Mechanical properties of ternary alloy compared with binary alloy.

Binary	Phase Constitution of α, β Phase	Ternary
Ti-22.6Nb		Ti-22.8Nb-3.6Zr
19.60%	Superelastic depth recovery ratio	23.5%
116 GPa	Young’s modulus	95 GPa
5.3 GPa	Hardness	2.9 GPa

Table 4 compares the properties of the ternary Ti-20.9Nb-5.6Zr thin film alloy with those of the ternary Ti-20.6Nb-12.7Zr one. The additional Zr content did not change the crystallographic structure, and again α and β phases appeared in both alloys. The Young’s modulus decreased from 89.7 GPa to 79.8 GPa, and the depth recovery ratio increased from 22.4% to 23.2% with further Zr added, while in contrast, the hardness decreased as the Zr content rose.

Table 4

Effect of Zr content on crystallographic and mechanical properties of ternary alloys.

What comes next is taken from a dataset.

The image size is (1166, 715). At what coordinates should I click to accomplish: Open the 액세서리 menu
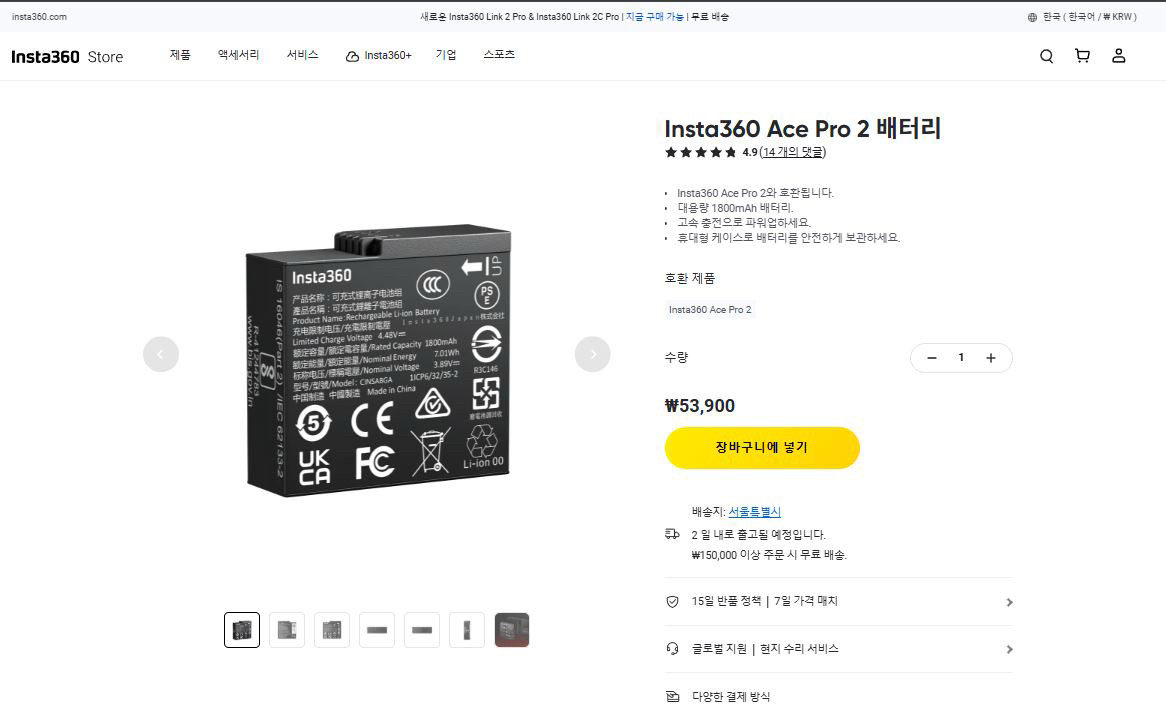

Ternary	Phase Constitution of α, β Phase	Ternary
Ti-20.9Nb-5.6Zr		Ti-20.6Nb-12.7Zr
22.40%	Superelastic depth recovery ratio	23.20%
89.7 GPa	Young’s modulus	79.8 GPa
3.05 GPa	Hardness	2.62 GPa

5. Conclusions

Ternary Ti-Nb-(3.6–12.7)Zr (at.%) thin films were prepared using magnetron sputtering. The effect of adding Zr content on the phase stability and mechanical properties of the Ti-Nb-Zr films was investigated. The addition of Zr does not change the crystallography in the ternary alloy, and α and β phases appeared in the alloys. This suggests that the addition of Zr stabilized both α and β phases in titanium alloys, and did not considerably influence the formation of α phases in Ti-Nb-Zr alloys. The Young’s modulus decreased from 94.65 GPa to 79.78 GPa in ternary alloys with additional Zr content. The results of the Young’s modulus tests are in agreement with d-electrons alloy theory for these ternary alloys. However, the Young’s modulus of ternary thin films (80–95 GPa) was lower than that for binary alloys (108–123 GPa). We opine that the high hardness established in Ti-20.8Nb-5.6Zr was related to the porous structure of such ternary alloys. The high depth recovery ratio of 22.4–25.3% for the Ti-Nb-(3.6–12.7)Zr alloys indicates that addition of Zr was effective in increasing recovery strain.